▶ _EXERCISE DESCRIPTION_
Reproduce the lines below word for word, leaving out the pictures.

▶ _Part of a data file_
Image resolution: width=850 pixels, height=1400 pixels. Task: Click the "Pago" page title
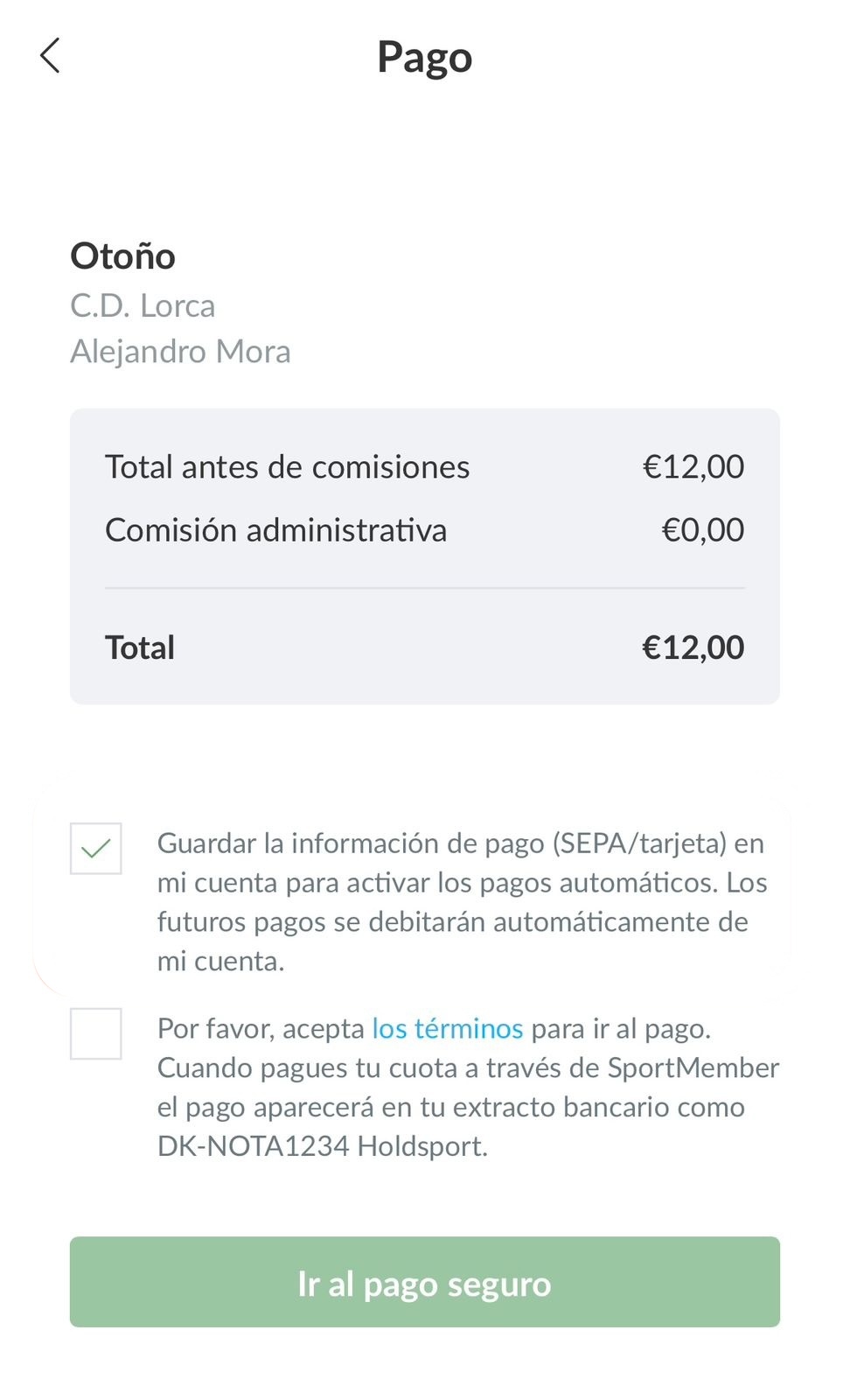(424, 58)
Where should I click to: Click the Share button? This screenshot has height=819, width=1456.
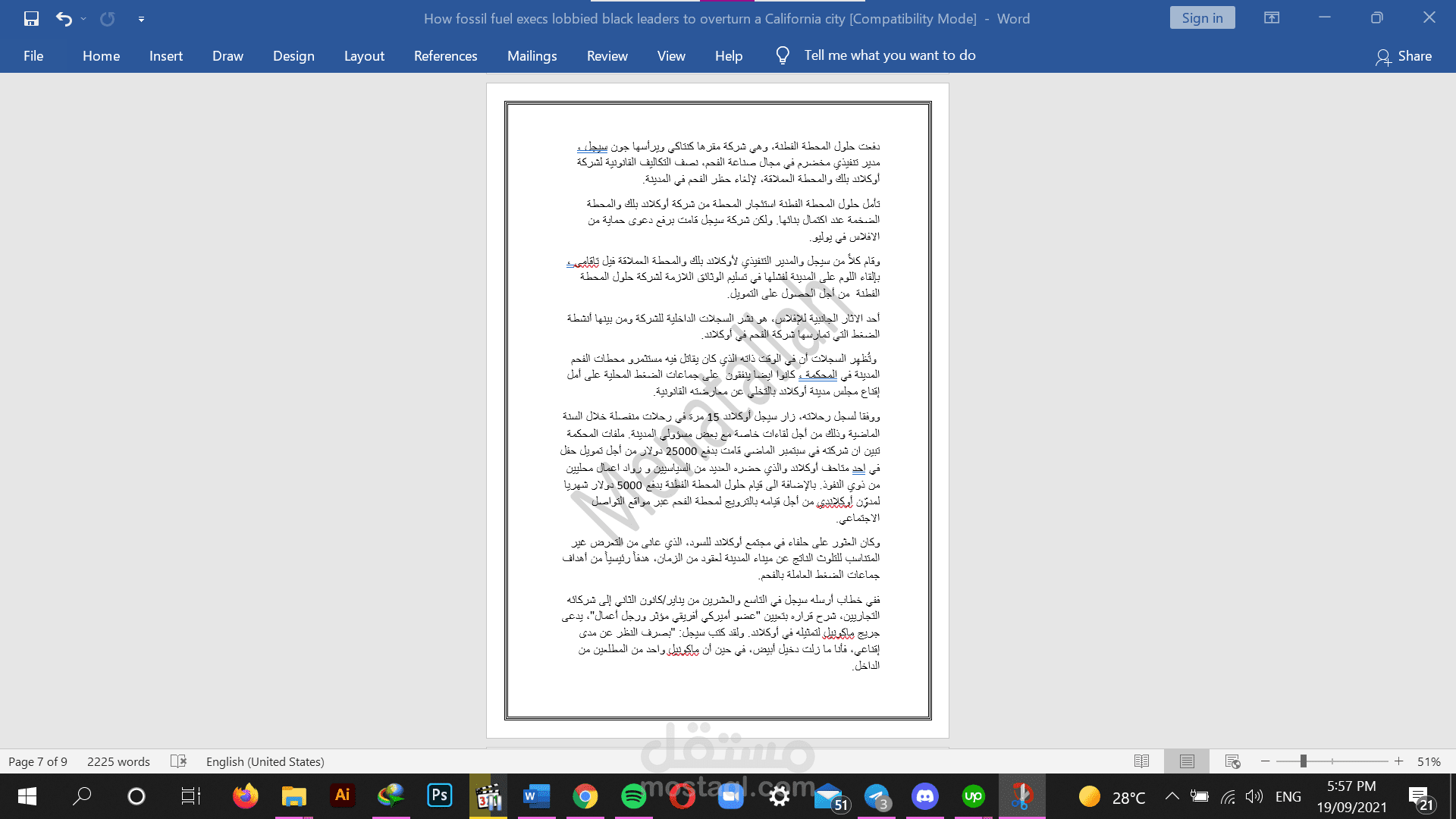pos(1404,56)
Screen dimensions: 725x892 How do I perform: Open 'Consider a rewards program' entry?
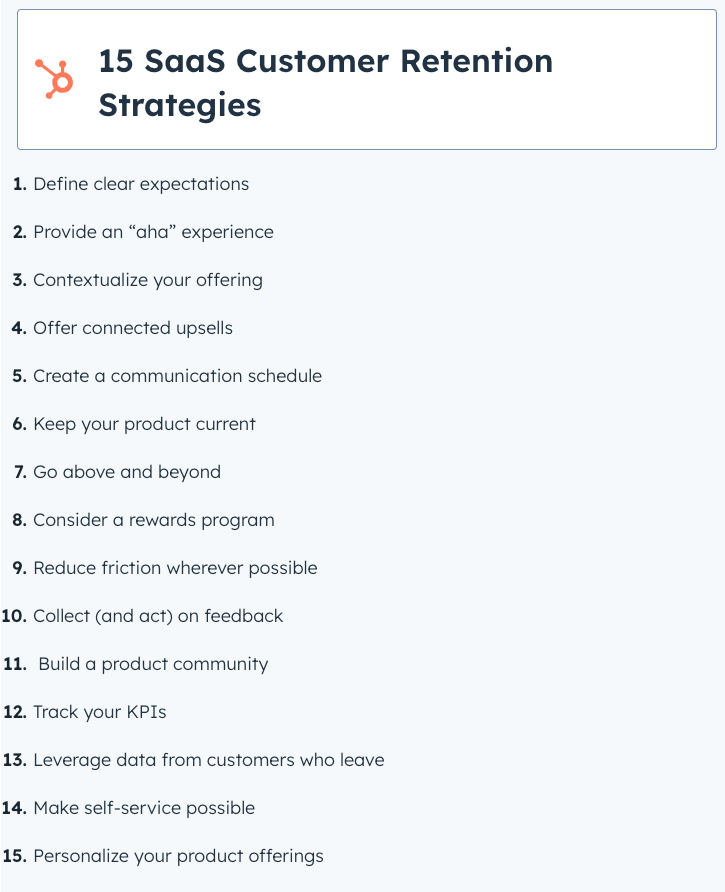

▶ _RESULT_
Image resolution: width=850 pixels, height=1400 pixels. Task: Click the "Pago" page title
(424, 58)
Where should I click to: Click the Share button? This screenshot has height=819, width=1456.
pos(1404,56)
Screen dimensions: 725x892 How do I perform: Open 'Consider a rewards program' entry?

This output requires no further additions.